Dans le monde, on s’étonna beaucoup de ce mariage. Le futur avait quarante-trois ans et la jeune fille n’en avait que vingt-deux. Mais ce n’était pas là cependant le motif de la surprise générale.
Un géomètre qui se mariait semblait enfreindre un principe de droit.
D’Alembert, à la nouvelle du mariage de Lagrange, ne lui avait-il pas écrit, le 21 septembre 1767: «J’apprends que vous avez fait ce qu’entre nous, philosophes, on appelle le saut périlleux... Un grand mathématicien doit, avant toutes choses, savoir calculer son bonheur. Je ne doute donc pas qu’après avoir fait ce calcul vous n’ayez trouvé comme solution le mariage.»
Mais la beauté, la grâce et l’esprit de Sophie de Grouchy vainquirent les préjugés mondains, et la duchesse d’Anville, mère du duc de la Rochefoucauld, vint dire à Condorcet: «Nous vous pardonnons[78].»
Emporté par la passion, le savant ne demanda aucune dot et se contenta d’un simple contrat verbal. Ce ne fut que par un acte postérieur que le marquis de Grouchy fit don à sa fille, par avancement d’hoirie, d’une somme de 30.000 livres.

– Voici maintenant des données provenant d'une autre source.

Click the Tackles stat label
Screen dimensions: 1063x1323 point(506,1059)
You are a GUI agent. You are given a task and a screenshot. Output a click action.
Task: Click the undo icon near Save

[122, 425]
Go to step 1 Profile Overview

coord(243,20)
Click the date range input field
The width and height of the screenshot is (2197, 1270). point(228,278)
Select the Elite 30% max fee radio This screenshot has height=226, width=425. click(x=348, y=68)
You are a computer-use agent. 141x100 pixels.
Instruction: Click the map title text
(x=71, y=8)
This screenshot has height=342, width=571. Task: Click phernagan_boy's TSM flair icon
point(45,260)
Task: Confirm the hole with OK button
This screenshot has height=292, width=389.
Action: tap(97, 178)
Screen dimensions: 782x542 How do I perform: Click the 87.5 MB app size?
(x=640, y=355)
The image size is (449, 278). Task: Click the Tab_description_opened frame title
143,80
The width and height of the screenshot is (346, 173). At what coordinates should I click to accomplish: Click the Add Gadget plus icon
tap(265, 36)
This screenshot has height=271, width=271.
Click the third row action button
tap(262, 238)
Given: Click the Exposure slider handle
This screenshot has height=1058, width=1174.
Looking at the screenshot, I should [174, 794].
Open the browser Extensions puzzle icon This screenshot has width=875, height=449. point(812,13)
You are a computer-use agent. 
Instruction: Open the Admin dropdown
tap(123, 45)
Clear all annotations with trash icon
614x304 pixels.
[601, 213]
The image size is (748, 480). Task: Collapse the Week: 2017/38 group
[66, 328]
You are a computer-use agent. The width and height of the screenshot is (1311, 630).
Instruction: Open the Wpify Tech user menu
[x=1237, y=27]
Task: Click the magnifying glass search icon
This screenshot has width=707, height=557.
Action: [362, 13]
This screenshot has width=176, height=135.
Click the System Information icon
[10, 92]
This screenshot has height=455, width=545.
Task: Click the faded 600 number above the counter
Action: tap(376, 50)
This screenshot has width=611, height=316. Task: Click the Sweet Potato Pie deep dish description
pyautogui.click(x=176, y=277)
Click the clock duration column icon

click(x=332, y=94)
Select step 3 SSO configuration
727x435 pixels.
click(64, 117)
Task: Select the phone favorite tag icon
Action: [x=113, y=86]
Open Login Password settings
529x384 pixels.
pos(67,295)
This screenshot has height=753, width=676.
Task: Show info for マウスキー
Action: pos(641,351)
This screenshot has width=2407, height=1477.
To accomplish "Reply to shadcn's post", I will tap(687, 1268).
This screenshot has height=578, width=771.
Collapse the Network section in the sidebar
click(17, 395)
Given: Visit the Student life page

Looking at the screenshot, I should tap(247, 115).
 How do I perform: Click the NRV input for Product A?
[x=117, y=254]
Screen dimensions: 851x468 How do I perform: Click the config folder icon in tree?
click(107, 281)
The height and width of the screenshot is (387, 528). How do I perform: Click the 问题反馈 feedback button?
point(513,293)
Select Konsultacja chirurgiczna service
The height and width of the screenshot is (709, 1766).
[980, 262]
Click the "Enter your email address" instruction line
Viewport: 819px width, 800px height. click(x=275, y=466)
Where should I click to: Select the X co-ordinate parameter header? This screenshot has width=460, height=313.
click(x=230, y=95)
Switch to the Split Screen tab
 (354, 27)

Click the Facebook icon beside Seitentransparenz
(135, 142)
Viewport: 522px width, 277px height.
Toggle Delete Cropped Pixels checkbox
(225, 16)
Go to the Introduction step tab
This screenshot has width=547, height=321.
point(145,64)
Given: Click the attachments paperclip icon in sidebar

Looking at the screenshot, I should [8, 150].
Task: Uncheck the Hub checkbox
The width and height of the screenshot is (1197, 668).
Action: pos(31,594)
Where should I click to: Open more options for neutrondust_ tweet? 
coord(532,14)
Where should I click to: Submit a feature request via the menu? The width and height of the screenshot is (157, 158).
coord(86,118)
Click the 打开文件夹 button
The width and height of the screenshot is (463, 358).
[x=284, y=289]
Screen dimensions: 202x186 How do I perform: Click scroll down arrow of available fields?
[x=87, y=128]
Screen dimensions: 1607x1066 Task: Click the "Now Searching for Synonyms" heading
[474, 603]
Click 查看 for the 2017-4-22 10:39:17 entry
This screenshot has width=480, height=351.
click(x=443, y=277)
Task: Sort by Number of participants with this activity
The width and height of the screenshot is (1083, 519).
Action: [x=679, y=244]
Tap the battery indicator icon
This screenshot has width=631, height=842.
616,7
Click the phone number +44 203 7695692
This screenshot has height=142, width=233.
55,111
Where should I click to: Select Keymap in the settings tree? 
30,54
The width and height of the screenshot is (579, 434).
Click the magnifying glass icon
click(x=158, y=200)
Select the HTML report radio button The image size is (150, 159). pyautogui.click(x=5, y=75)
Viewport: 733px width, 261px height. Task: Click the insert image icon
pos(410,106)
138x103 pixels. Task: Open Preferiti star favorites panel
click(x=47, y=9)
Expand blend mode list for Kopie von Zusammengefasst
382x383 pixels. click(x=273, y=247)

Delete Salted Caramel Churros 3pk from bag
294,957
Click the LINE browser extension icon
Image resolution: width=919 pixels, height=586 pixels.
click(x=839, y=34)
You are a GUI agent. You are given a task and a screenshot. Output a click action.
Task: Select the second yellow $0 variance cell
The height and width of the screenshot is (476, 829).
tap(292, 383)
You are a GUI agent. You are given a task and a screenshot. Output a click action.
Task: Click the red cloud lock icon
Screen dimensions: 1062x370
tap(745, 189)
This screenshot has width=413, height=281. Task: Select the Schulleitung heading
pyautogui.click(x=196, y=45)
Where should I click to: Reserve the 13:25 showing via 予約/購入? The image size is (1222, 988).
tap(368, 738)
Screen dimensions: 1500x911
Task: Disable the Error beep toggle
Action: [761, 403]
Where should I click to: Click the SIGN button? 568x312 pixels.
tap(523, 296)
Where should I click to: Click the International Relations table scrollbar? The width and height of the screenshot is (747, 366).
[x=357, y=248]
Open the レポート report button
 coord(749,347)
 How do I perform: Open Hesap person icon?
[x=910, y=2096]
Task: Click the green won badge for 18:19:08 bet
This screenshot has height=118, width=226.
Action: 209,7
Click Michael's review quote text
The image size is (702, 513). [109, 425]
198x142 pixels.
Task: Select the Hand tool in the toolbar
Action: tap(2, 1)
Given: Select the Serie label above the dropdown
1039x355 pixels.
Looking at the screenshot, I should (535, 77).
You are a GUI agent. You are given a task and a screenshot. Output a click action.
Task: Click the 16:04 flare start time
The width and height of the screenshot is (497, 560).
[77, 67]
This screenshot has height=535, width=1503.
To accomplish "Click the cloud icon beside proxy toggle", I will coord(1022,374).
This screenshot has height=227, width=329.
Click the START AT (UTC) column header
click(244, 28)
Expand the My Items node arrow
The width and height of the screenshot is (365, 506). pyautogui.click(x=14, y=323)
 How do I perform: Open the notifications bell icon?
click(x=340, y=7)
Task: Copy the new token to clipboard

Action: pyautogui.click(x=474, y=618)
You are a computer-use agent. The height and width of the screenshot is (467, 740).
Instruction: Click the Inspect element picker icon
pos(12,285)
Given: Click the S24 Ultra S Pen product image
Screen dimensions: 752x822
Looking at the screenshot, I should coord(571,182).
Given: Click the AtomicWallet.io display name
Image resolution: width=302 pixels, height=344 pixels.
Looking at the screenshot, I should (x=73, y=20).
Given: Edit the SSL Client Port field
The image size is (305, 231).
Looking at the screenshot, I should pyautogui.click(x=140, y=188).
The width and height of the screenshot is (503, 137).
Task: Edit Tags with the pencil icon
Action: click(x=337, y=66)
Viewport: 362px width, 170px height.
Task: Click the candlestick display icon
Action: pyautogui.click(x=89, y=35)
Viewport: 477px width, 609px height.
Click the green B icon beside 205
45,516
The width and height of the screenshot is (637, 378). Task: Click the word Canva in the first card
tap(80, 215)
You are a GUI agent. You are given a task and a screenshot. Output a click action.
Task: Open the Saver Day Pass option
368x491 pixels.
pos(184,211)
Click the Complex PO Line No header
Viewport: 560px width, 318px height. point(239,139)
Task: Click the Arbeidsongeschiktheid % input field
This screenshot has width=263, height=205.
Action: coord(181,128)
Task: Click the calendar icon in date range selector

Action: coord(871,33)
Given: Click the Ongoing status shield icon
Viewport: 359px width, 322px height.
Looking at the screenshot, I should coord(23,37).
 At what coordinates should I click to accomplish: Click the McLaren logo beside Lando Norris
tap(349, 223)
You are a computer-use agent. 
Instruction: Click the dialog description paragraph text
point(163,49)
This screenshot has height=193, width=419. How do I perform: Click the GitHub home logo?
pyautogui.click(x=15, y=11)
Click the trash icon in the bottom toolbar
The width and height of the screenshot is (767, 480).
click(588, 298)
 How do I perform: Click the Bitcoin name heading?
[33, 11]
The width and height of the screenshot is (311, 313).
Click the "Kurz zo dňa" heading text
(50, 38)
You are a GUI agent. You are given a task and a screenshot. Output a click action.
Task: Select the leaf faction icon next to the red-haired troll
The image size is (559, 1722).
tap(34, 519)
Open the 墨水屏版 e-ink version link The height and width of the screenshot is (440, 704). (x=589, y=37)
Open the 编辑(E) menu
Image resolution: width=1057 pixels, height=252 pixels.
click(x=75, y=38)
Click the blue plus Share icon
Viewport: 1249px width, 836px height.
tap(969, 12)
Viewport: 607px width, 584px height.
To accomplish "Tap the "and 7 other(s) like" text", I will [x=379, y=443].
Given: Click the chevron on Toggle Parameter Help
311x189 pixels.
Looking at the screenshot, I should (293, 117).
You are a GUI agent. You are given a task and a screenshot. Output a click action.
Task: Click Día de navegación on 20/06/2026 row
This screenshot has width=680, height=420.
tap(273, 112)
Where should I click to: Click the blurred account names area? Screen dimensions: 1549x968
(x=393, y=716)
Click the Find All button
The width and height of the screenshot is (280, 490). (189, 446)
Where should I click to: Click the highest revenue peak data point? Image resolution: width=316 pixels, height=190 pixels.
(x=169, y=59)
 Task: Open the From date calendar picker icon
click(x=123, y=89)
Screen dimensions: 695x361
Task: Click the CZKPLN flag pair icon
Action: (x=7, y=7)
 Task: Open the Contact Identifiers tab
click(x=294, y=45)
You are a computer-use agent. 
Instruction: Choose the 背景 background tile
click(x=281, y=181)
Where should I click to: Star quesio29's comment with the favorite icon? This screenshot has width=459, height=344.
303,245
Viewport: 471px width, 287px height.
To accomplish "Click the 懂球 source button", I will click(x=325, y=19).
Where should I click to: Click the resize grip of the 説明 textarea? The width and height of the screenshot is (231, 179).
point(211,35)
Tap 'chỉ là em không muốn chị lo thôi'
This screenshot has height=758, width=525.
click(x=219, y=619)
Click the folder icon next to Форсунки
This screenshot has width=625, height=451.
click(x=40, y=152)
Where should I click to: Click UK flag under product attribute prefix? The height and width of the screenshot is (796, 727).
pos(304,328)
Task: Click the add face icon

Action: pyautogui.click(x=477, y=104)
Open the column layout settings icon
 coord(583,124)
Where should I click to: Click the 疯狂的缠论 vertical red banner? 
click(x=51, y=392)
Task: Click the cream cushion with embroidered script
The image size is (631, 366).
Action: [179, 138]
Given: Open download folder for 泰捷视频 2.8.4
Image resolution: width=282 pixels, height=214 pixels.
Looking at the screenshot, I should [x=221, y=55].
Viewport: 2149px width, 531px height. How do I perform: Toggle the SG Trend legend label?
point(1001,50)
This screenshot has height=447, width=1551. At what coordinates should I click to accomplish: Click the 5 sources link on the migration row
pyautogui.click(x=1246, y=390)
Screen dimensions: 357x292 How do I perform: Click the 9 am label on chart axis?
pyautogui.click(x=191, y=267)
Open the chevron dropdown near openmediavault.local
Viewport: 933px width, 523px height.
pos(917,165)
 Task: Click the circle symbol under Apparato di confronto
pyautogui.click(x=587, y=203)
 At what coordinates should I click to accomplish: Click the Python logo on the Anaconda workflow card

D’ailleurs, la générosité de Condorcet se montrait dans les plus petits détails; il voulut donner à Charlotte, sa jeune belle-sœur, une bague de 25 louis, somme énorme à cette époque. Sophie écrivait à ce propos à sa tante Dupaty[79]: «Je suis bien touchée de cette nouvelle attention de M. de Condorcet et en jouis encore plus que celle qui en sera l’objet... Je fais une réflexion à laquelle je vous prie de vous arrêter, chère petite tante, et que je ferai certainement agréer à M. de Condorcet. C’est qu’il faut absolument partager par la moitié le cadeau qu’il veut faire à ma sœur et employer l’autre à en faire un à mon frère. Il n’y aurait aucune raison recevable aux yeux de son amour-propre et même de son amitié pour que Charlotte reçût un cadeau de vingt-cinq louis et qu’on n’eût point songé à lui... Je suis sûre qu’à la réflexion M. de Condorcet goûtera cet arrangement dont sa reconnaissance pour Charlotte (qu’il a su m’avoir poussée à ce mariage) lui a dérobé la convenance en ne portant ses idées que vers elle. Adieu, chère tante, il est minuit et il faut se lever demain. Sûrement, vous serez une des premières pensées de ma reconnaissance et de mon amitié.»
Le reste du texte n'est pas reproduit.